> [Work to be completed] Reproduce each line from the records that holds "click".

Stored entries:

+ + +

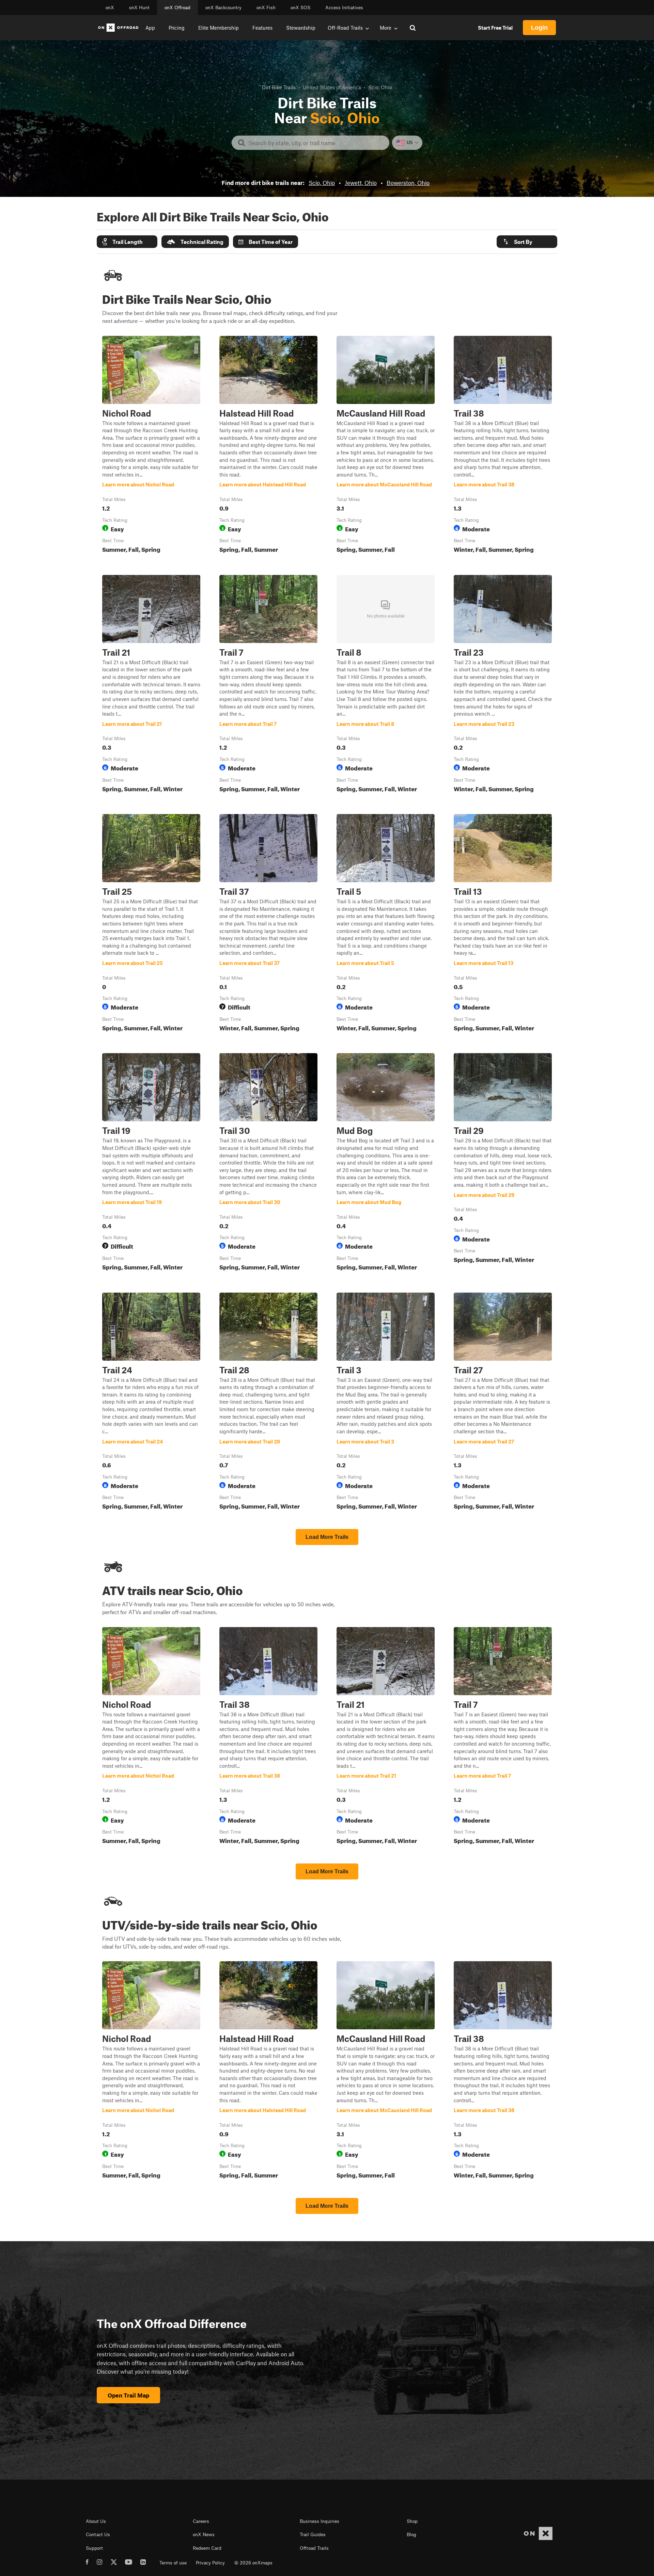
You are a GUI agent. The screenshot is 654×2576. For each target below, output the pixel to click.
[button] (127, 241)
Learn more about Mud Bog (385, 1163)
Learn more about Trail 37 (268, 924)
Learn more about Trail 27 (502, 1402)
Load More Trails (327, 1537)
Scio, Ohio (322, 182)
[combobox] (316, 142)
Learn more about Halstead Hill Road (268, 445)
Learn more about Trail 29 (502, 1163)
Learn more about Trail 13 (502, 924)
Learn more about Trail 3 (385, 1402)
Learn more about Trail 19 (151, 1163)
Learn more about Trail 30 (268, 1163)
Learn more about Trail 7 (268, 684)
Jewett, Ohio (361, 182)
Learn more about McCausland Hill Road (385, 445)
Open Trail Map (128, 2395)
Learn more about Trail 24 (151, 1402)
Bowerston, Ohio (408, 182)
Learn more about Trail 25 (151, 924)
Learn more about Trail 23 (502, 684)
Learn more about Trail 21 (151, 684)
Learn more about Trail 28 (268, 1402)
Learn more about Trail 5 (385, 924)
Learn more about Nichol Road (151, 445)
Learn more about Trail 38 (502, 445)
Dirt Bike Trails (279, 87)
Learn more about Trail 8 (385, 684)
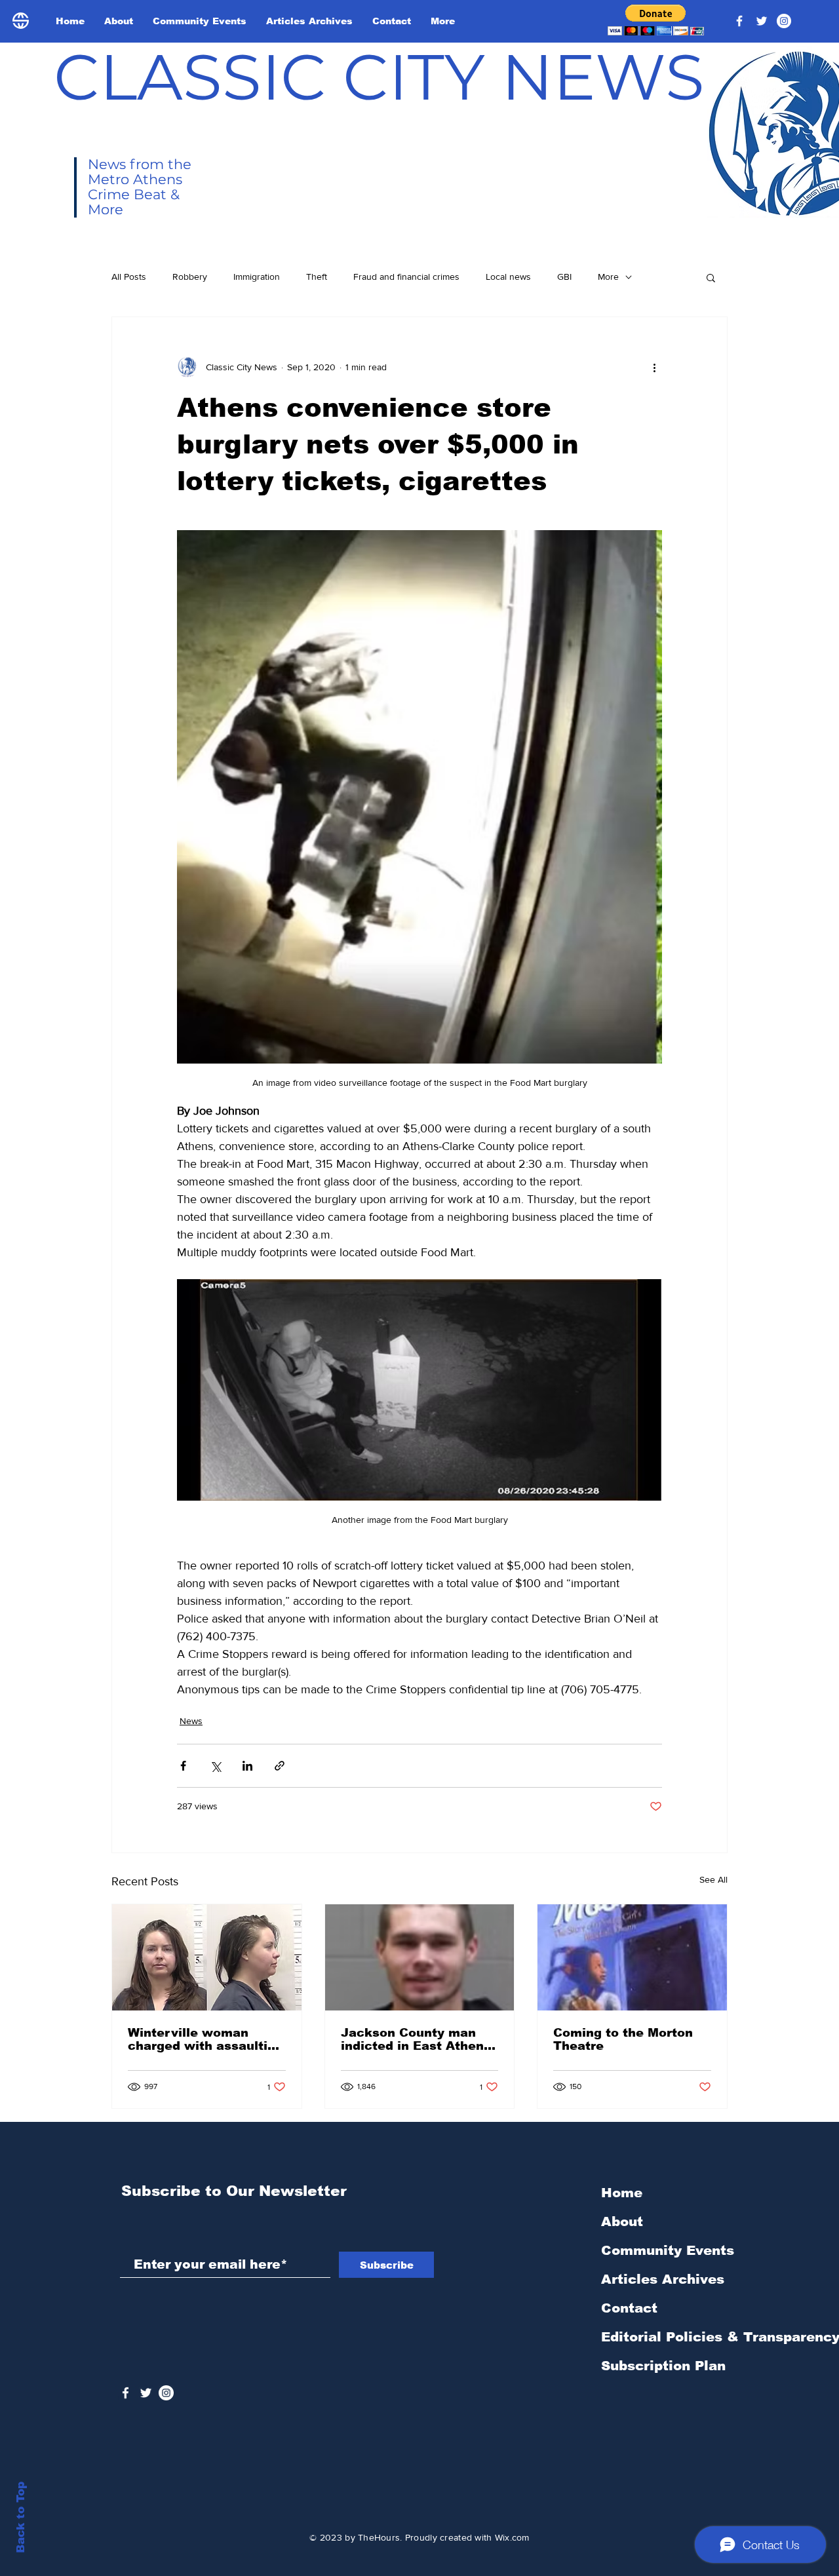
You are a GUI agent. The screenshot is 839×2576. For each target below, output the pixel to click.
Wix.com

+ + +

> [Your response]
You are a GUI agent. The screenshot is 654×2576. For each target below, output the pixel to click.
You are a GUI agent. The screenshot is 839×2576. For each target below, output the pixel to click.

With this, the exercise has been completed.